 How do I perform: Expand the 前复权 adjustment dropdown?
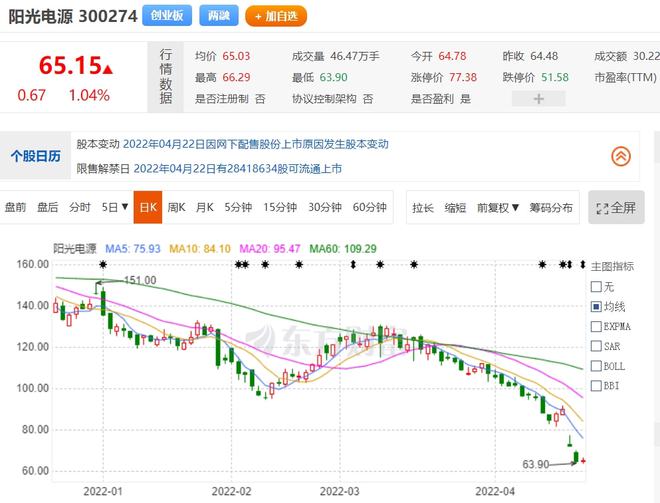coord(498,207)
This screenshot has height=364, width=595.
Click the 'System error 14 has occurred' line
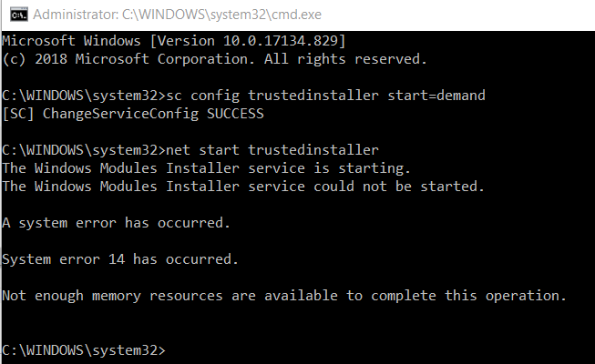(x=120, y=259)
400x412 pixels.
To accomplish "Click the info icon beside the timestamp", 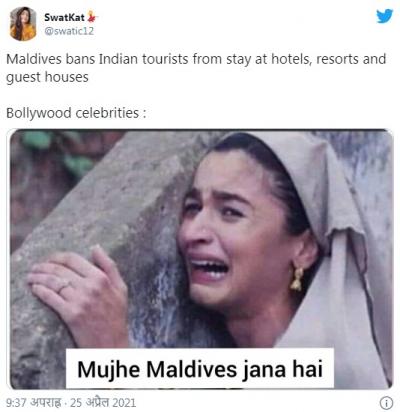I will pos(386,403).
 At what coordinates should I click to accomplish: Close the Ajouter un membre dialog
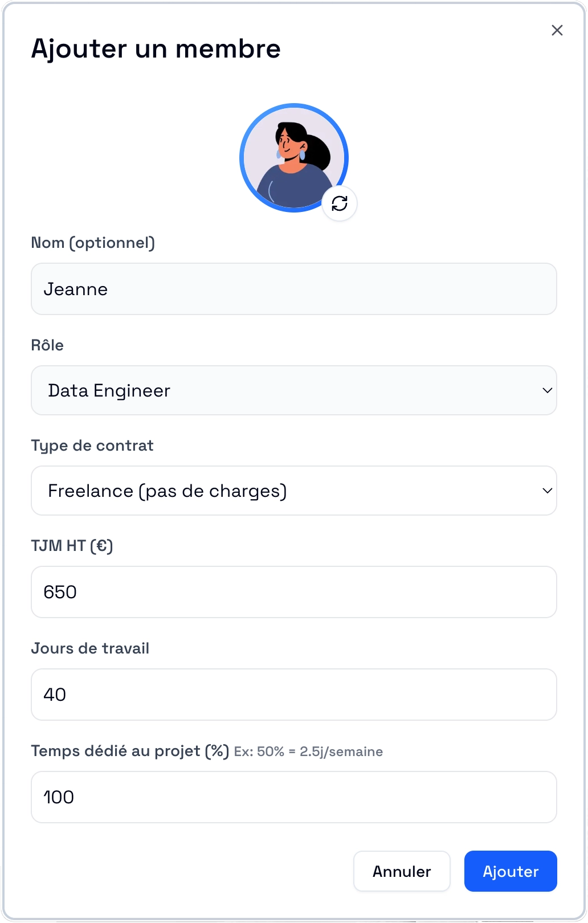pos(557,30)
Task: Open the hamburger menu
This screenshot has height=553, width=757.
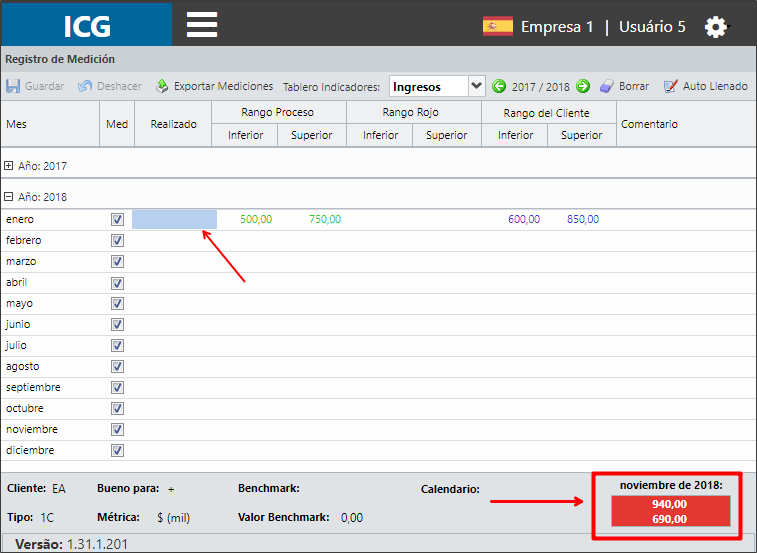Action: 202,25
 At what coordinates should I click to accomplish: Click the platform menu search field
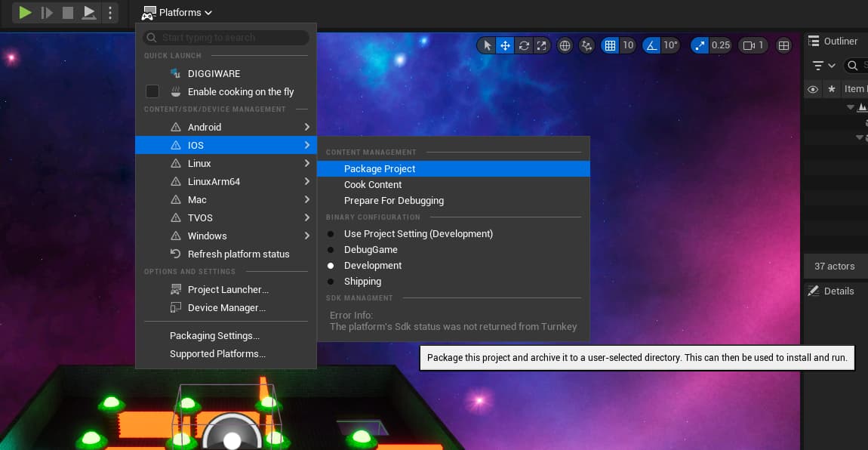pos(226,38)
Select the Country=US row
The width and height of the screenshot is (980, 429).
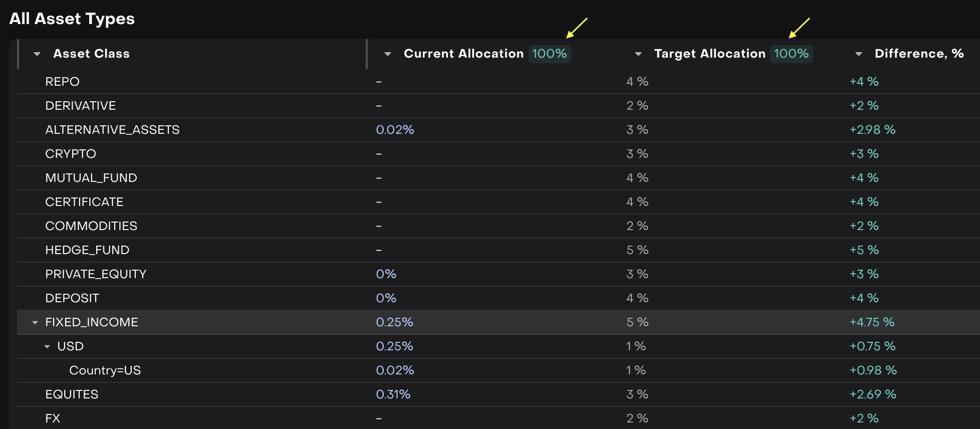tap(105, 370)
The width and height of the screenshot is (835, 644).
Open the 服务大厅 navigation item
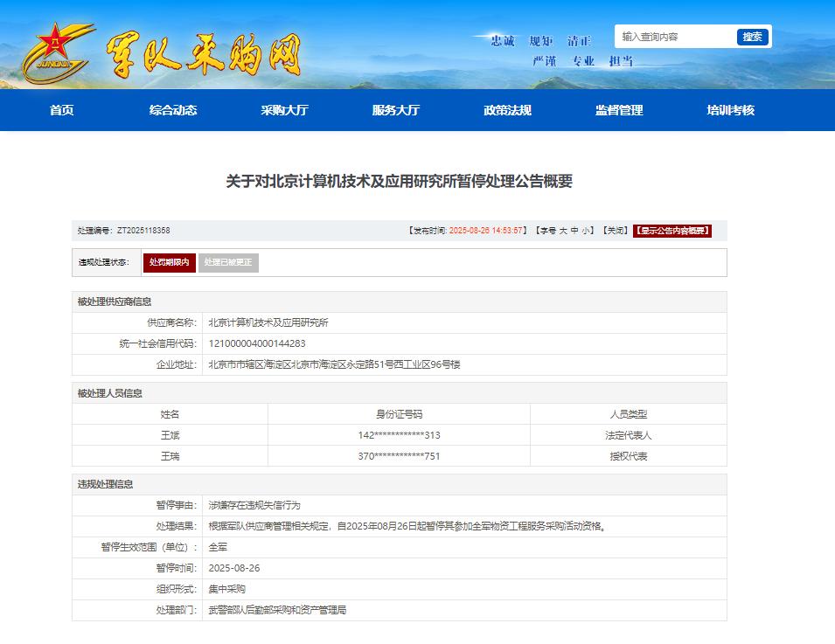396,110
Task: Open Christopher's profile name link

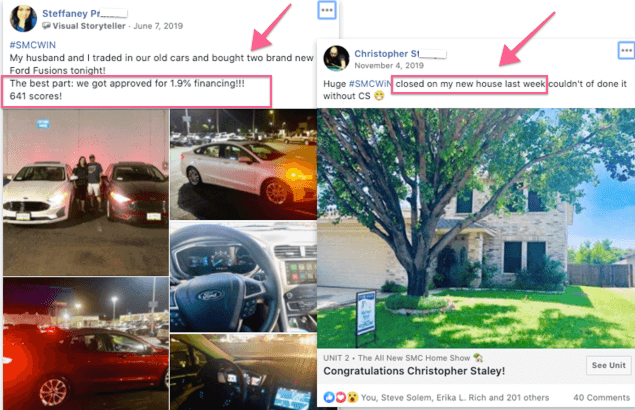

####################

Wherever the string "Task" occurs in the listing, return the line it sits on.

Task: Open the hamburger menu
Task: Open Christopher's profile name link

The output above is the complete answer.